Ilfa – ‘turning Full Circle’ By Matt Cullen
On Tuesday, 24th March 2015, Minister James Reilly officially opened Dublin based artist, Matt Cullen’s first solo art exhibition, entitled ‘Turning Full Circle’ at Filmbase, Temple Bar. Friends, family and art enthusiasts alike, gathered together in Dublin’s city centre exhibition space as Matt unveiled his first solo exhibition in support of the Irish Lung Fibrosis Association. Matt has suffered with the life debilitating disease, Idiopathic Pulmonary Fibrosis (IPF) for over five years and credits the work of ILFA (Irish Lung Fibrosis Association) in IPF patient care, support and education as an unparalleled support throughout his ongoing illness. For this reason, Matt launched the ‘Turning Full Circle’ exhibition, with 20% of all proceeds made going towards ILFA’s immeasurable work in Ireland today.

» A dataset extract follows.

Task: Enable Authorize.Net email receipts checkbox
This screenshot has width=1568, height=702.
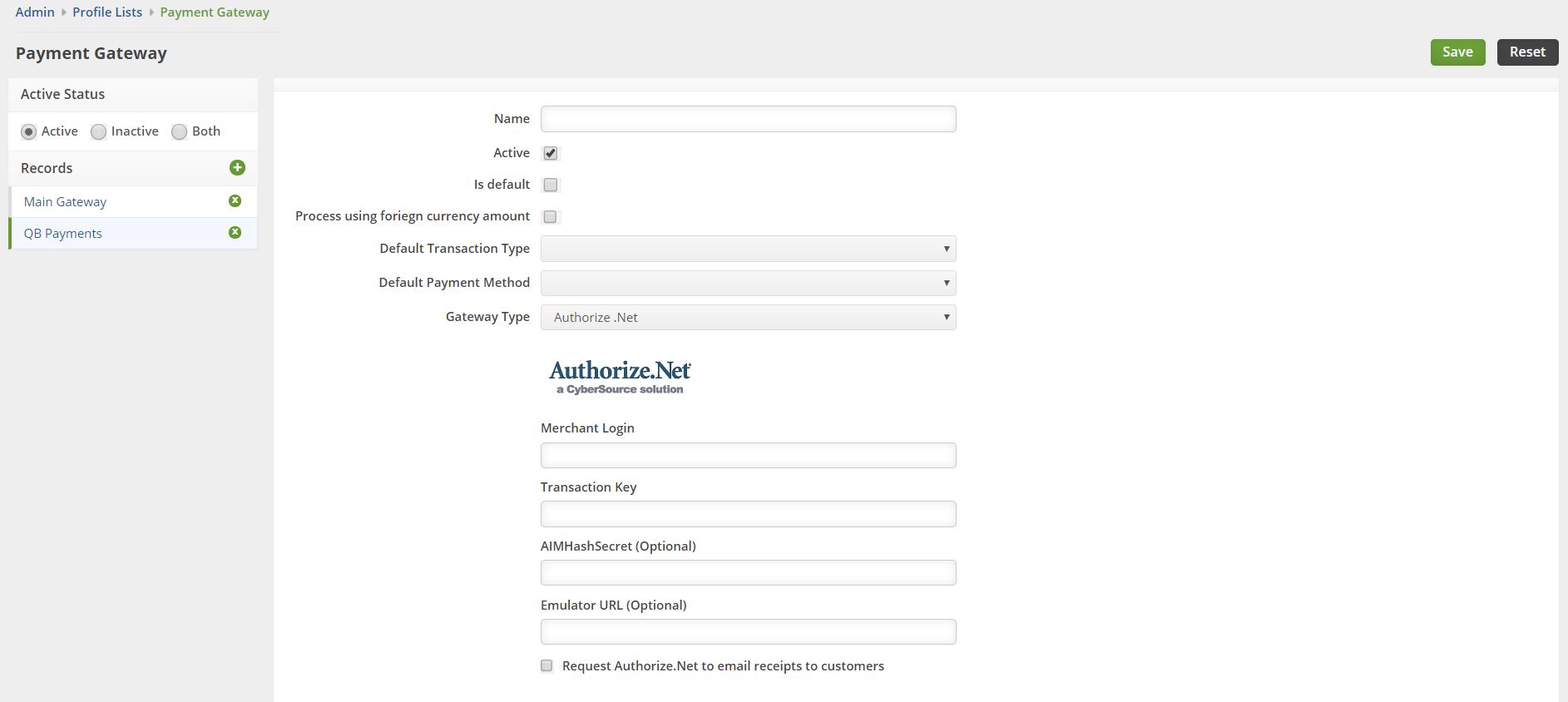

Guests enjoyed a night of goodwill and great art as Matt exhibited a marvellous selection of his contemporary and abstract artwork, which celebrates the circle of life while also allowing him to express himself as an IPF patient. Matt has never allowed the debilitating illness to define his identity and this was clear in his work, as guests remarked on the power portrayed in the evocative art. In launching ‘Turning Full Circle’, Minister James Reilly said: ‘With over 800 individuals being diagnosed with the incurable, life threatening disease each year, it is an unfortunate reality that we must address. Matt’s exhibition is a great example of the power of art in expression, giving people an insight into the twists and turns of life as an IPF patient and also urges us all to play our part in raising awareness and much needed funds to support IPF patients and their families.’
‘Turning Full Circle’ exhibition will run at Filmbase, Temple Bar until Saturday 28th of March, free of charge, with 20% of all proceeds made, going towards supporting the work of ILFA in Ireland today. These much needed donations will aid the work carried out by ILFA, helping to raise awareness of this largely unknown condition, to provide a source of information and support to people with the condition and to provide funding for research and the development of new treatments for Lung Fibrosis.